- Text to read:
I have been working on a side project in Rust recently and thought I would write up some of the interesting things I've encountered while building something substantial and learning Rust at the same time.

Early in the project, I had a need to some strings into structured types. Coming from Haskell, my first thought was to use parser combinators; however, I was open to other options if there was something better or more conventional in the Rust ecosystem. It is probably worth a separate post to explore the parsing ecosystem, but long story short: none of the solutions really stood out to me. In the realm of parser combinators, the most prominent solution seems to be nom, but it really did not click for me and seemed to have poor composition tools, which is a problem for a parser combinator library. I ended up using combine, which is more like what I would expect from a parser combinator library.

- Written exercise 1:
In the post about the Rust side project, which parser combinator library was used in the end?

- Input records:
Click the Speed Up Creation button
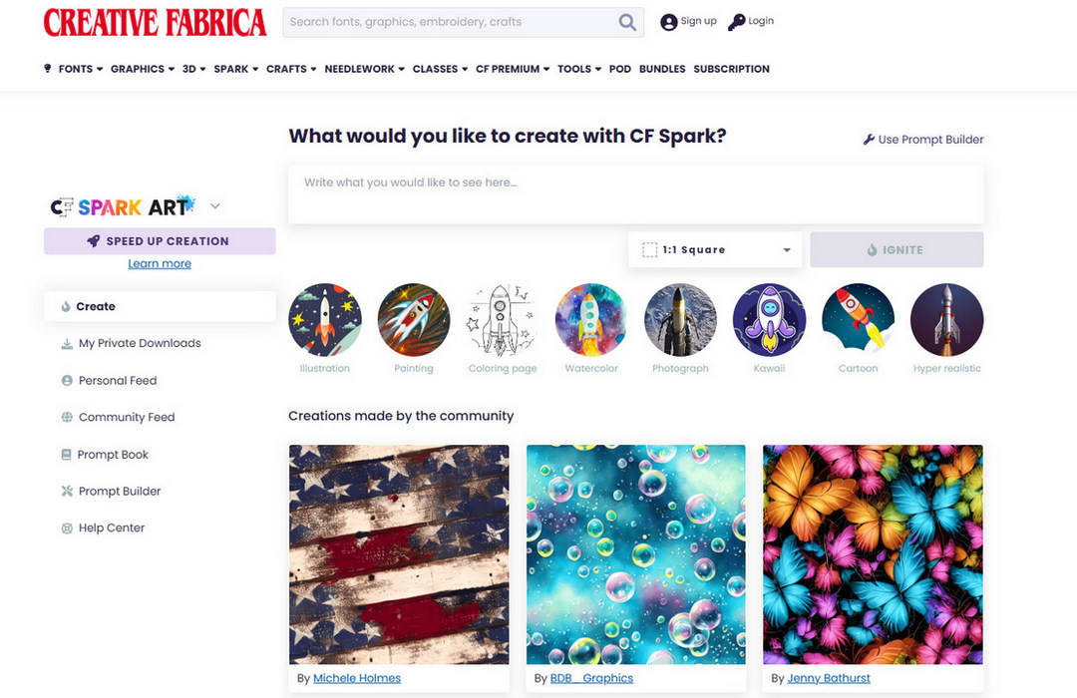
==
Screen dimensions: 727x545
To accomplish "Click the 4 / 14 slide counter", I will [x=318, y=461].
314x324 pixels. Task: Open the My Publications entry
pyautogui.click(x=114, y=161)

- Written exercise 2:
Please copy the entries word for word from the line with "Screen dimensions: 727x545" up to and including the line with "pyautogui.click(x=114, y=161)".

- Written reply 1:
combine

- Written reply 2:
Screen dimensions: 727x545
To accomplish "Click the 4 / 14 slide counter", I will [x=318, y=461].
314x324 pixels. Task: Open the My Publications entry
pyautogui.click(x=114, y=161)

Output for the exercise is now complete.